AIM: Please copy out the entries from the line with "1328x722 pixels." up to and including the line with "The width and", keeping every line but multiplying each answer coordinate by 2.25 and rounding it to a whole number, with halves rounded up. Leave all other numbers unchanged and omit the pictures.
start STORED DATA
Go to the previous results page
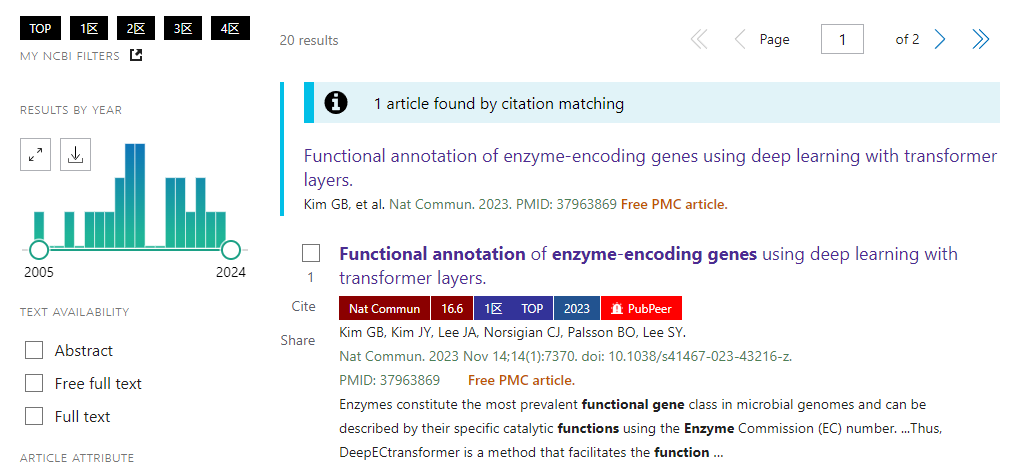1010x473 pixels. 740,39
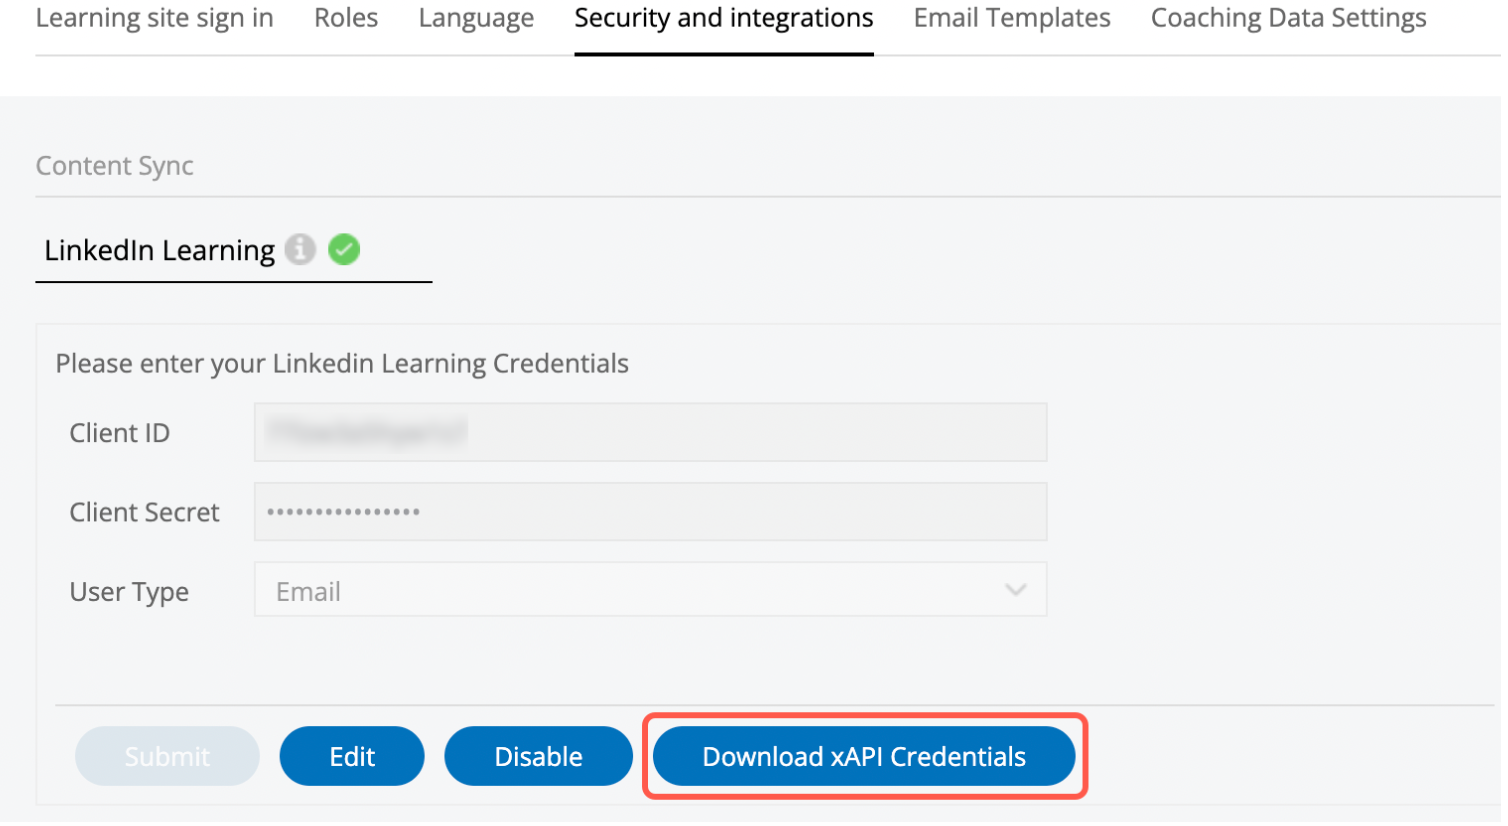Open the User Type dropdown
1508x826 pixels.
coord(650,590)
end STORED DATA
start STORED DATA
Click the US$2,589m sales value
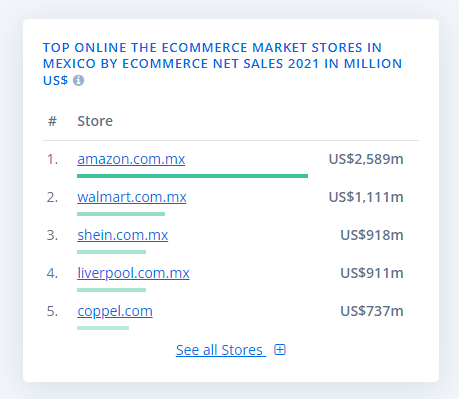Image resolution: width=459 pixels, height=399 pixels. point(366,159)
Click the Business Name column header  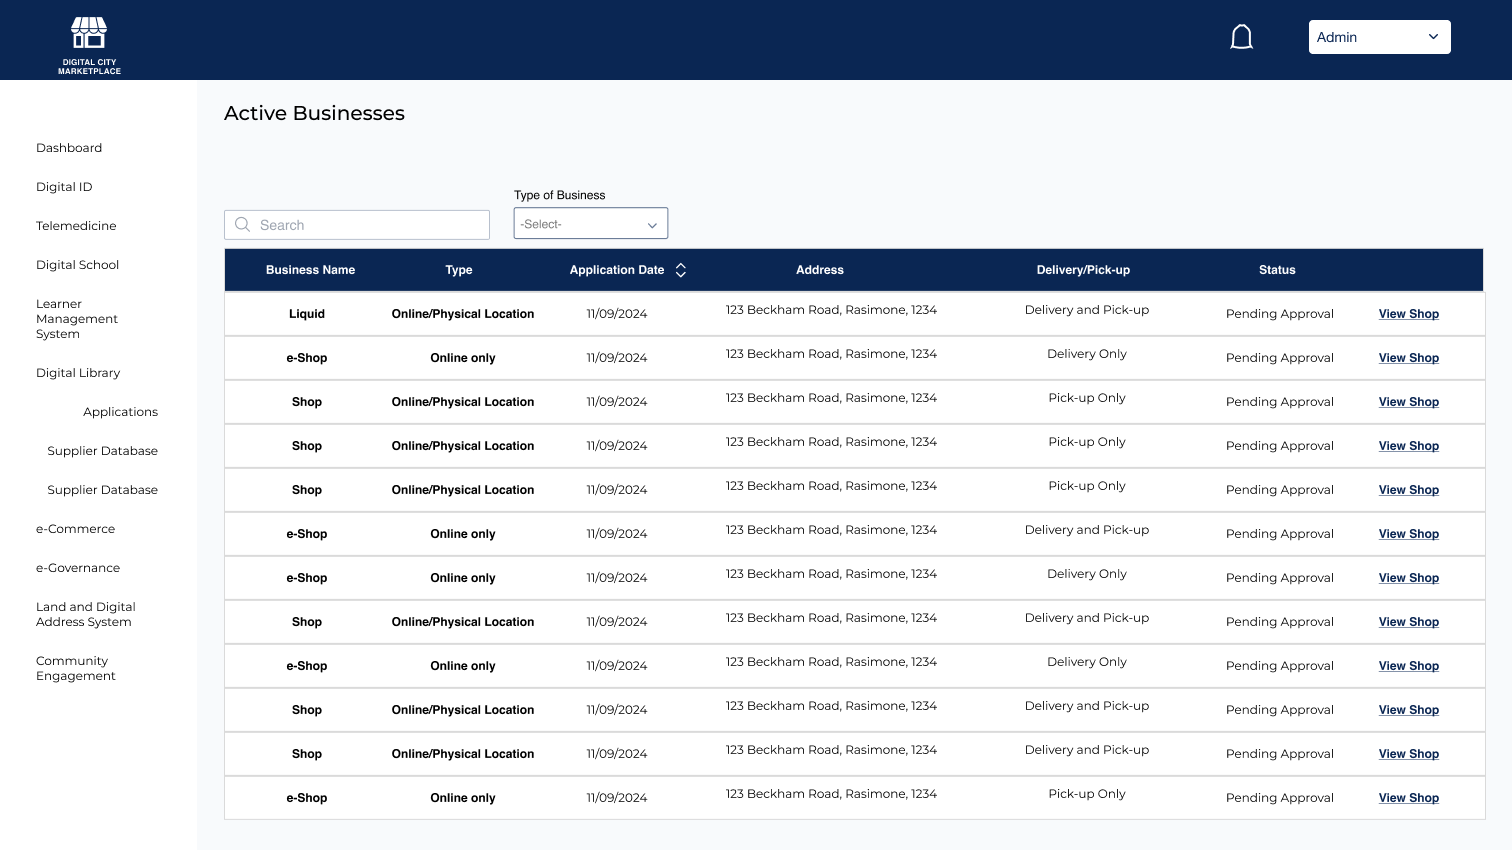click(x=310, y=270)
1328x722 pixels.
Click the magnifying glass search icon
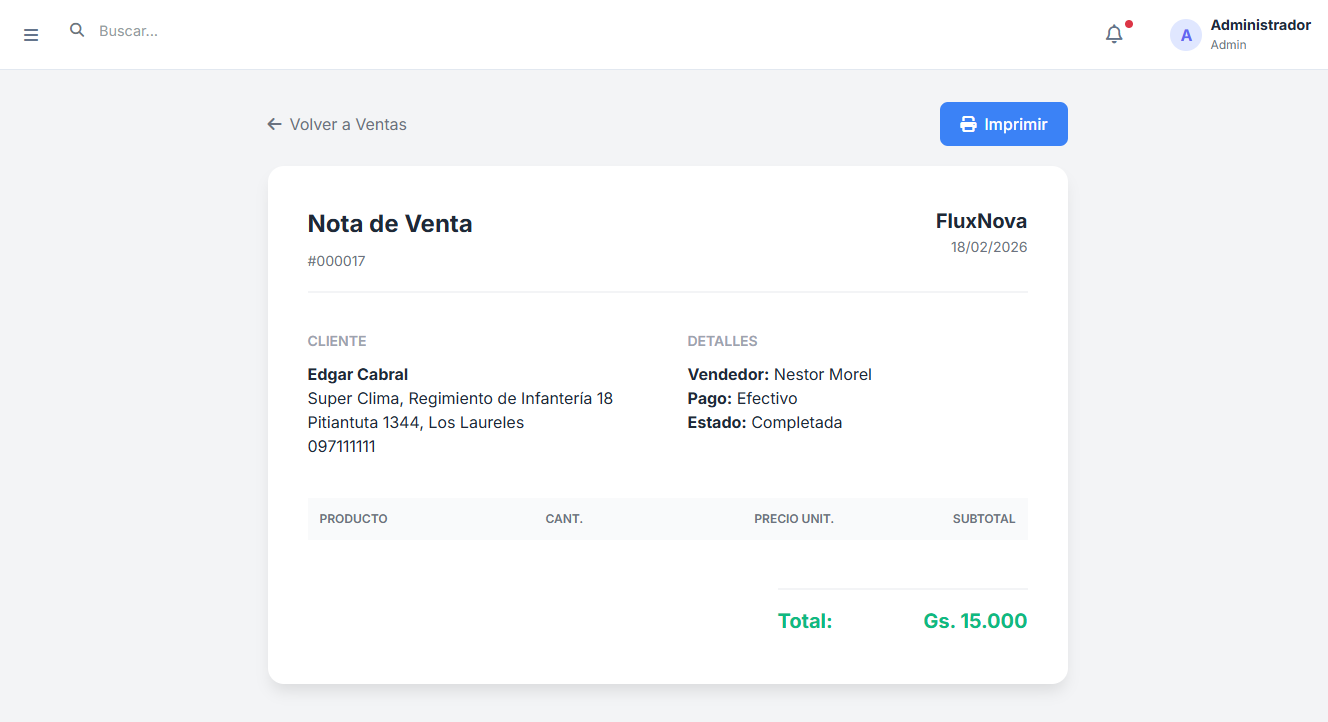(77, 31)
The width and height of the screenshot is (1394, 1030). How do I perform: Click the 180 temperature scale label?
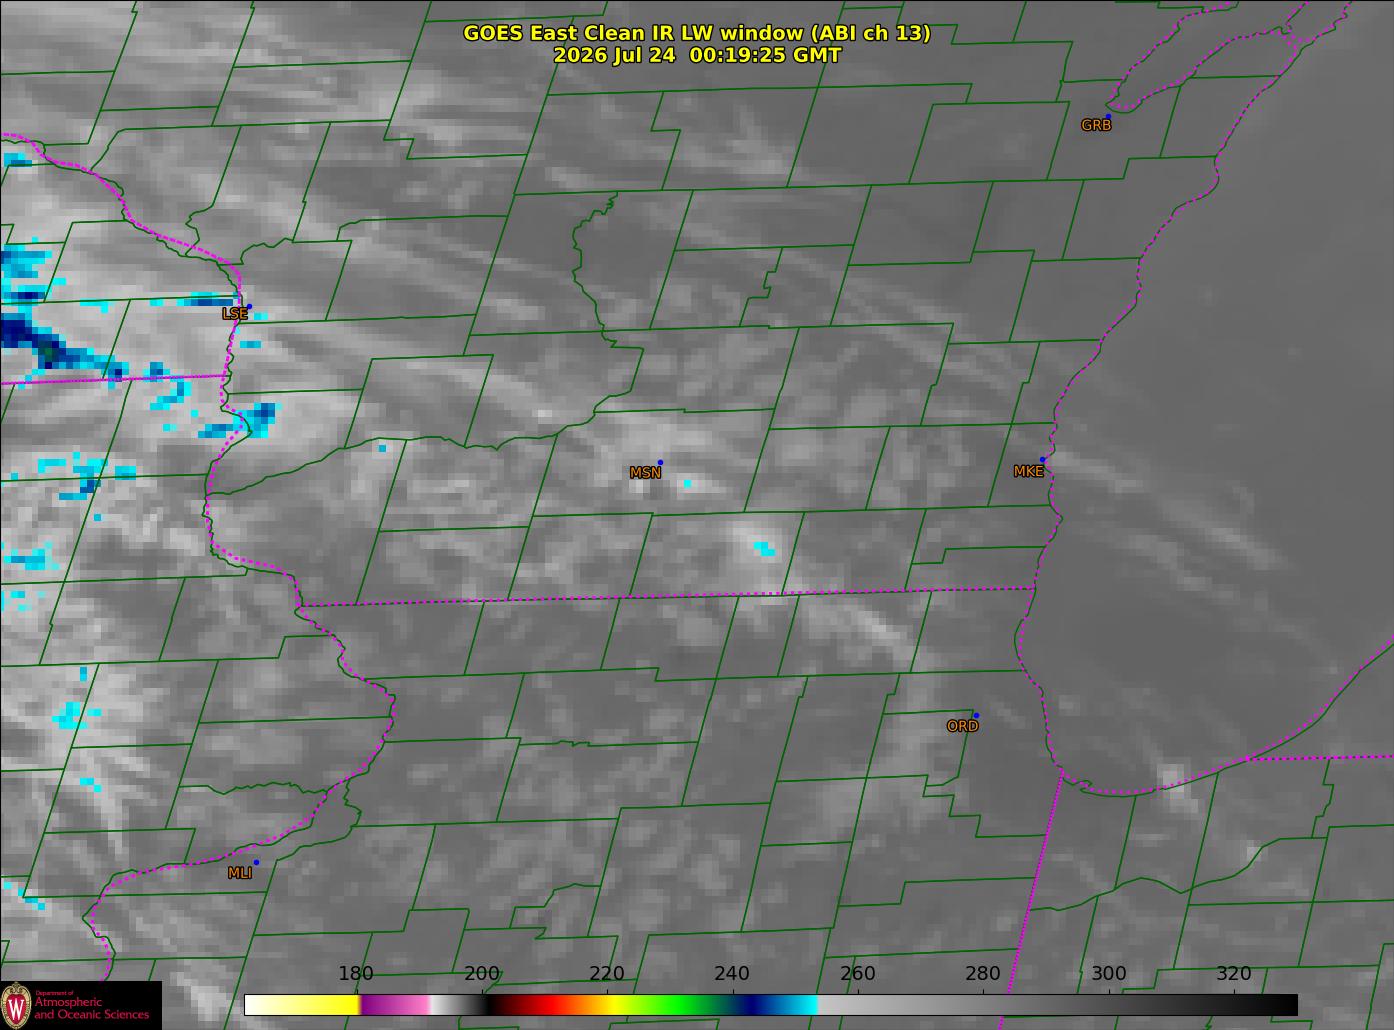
end STORED DATA
start STORED DATA
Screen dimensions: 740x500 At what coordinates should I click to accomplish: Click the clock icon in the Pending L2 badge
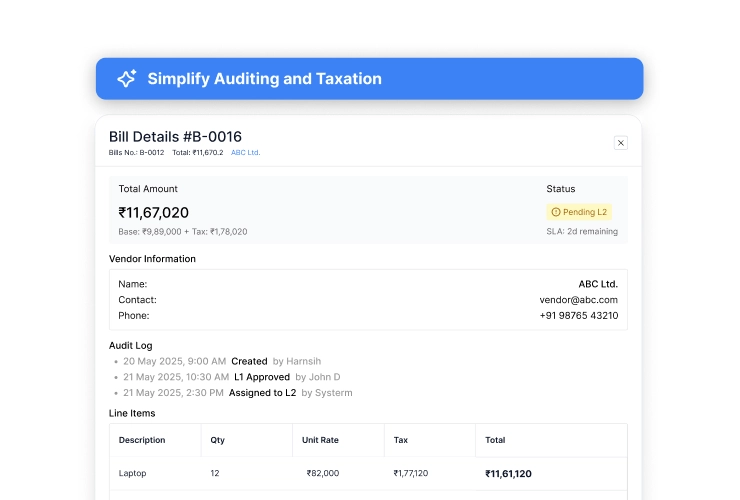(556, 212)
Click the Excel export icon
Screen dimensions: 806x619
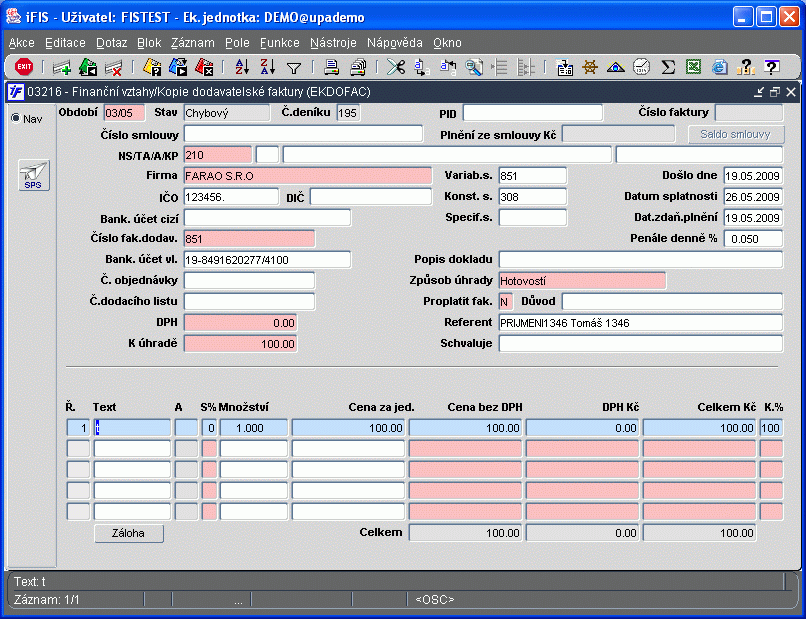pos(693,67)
end STORED DATA
RESULT BELOW:
1328x722 pixels.
Click the magnifying glass search icon
(173, 70)
The width and height of the screenshot is (1394, 1030). How do I perform: Click the 180 temperature scale label?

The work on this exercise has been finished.